Hoe sluit deze bestuursrol aan bij jouw werk voor Over Morgen? En waar schuurt het misschien?
Het sluit uitstekend op elkaar aan: zowel het waterschap als Over Morgen hebben als missie het verduurzamen van de leefomgeving. De kennis en ervaring die ik heb opgedaan als adviseur kan ik goed inzetten. Wel zal ik vanuit Over Morgen minder projecten in de omgeving van Utrecht oppaken, om mijn petten gescheiden te houden.
Onderzoek van Citisens laat zien dat 36 procent van de Nederlanders geen idee heeft waar de waterschappen zich mee bezighouden. Terwijl zij in hun dagelijks leven toch volop in aanraking komen met kwesties die de waterschappen raken. Moeten we daar geen verandering in brengen?
Als dat betekent dat 64 procent van de mensen dat wel weet, dan vind ik dat eigenlijk niet zo’n slecht percentage! Maar het klopt dat veel mensen de waterschappen associeren met drinkwater, terwijl we ons bezighouden met zuiveringen, dijken en grond- en oppervlaktewater.

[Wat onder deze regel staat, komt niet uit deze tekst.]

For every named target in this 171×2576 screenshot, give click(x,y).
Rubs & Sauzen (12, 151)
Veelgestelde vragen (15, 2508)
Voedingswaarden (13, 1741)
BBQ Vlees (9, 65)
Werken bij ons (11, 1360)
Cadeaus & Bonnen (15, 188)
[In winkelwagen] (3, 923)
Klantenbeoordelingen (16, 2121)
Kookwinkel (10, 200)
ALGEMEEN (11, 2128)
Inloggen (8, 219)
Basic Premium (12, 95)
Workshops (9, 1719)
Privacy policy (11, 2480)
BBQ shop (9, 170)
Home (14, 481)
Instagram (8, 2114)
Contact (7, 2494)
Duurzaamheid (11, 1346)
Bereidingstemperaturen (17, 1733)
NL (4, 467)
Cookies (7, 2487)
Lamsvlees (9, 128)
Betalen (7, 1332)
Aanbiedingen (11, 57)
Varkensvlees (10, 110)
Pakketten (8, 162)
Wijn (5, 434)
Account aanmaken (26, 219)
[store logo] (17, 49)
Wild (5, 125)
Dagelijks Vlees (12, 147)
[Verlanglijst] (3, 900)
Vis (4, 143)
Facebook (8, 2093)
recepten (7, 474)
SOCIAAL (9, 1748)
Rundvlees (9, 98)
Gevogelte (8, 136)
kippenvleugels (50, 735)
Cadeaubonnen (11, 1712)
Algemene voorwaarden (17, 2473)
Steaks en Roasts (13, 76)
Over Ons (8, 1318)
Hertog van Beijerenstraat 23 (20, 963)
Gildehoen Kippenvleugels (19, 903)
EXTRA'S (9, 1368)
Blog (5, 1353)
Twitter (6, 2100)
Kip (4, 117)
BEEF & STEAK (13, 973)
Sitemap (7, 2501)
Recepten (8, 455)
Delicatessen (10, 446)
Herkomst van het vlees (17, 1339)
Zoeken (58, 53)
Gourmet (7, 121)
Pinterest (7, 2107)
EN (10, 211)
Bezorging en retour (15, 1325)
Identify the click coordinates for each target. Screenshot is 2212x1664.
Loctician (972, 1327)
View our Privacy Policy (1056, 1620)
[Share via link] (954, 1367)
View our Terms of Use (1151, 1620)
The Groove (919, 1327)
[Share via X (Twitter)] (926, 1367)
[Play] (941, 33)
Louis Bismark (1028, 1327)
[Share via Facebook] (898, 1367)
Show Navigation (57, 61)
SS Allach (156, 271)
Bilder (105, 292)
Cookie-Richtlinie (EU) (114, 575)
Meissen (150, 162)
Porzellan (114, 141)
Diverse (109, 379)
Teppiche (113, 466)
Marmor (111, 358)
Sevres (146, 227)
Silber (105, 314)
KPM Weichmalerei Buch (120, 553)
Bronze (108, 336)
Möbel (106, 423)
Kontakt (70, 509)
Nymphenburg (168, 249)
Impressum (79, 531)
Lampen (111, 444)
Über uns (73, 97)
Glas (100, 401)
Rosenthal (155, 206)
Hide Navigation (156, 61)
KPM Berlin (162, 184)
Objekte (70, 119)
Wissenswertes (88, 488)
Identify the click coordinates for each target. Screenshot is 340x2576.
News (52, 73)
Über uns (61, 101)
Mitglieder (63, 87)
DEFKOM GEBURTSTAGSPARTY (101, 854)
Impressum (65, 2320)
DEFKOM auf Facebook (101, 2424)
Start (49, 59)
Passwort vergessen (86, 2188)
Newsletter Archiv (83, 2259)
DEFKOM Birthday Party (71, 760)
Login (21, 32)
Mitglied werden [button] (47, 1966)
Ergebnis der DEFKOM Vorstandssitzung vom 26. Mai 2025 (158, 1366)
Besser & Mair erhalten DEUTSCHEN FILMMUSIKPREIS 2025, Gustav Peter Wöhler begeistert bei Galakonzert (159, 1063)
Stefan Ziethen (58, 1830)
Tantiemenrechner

Oud-collega Co Verdaas, nu dijkgraaf waterschap Rivierenland, schreef hier een interessant artikel over. Hij stelt: nieuws gedijt bij falend beleid. De waterschappen hebben hun zaken zodanig op orde, dat ze weinig in het nieuws komen. Vanuit dat oogpunt zit er dus een positieve kant aan de onbekendheid: Nederland is tot op zekere hoogte gebaat bij rust in het waterbeheer. Maar waterschappen doen belangrijk werk en we kunnen het in onze laaggelegen delta niet veroorloven om waterbeheer vanzelfsprekend te vinden. Daarom is het goed dat we 15 maart onze stem weer kunnen laten gelden bij de waterschapsverkiezingen.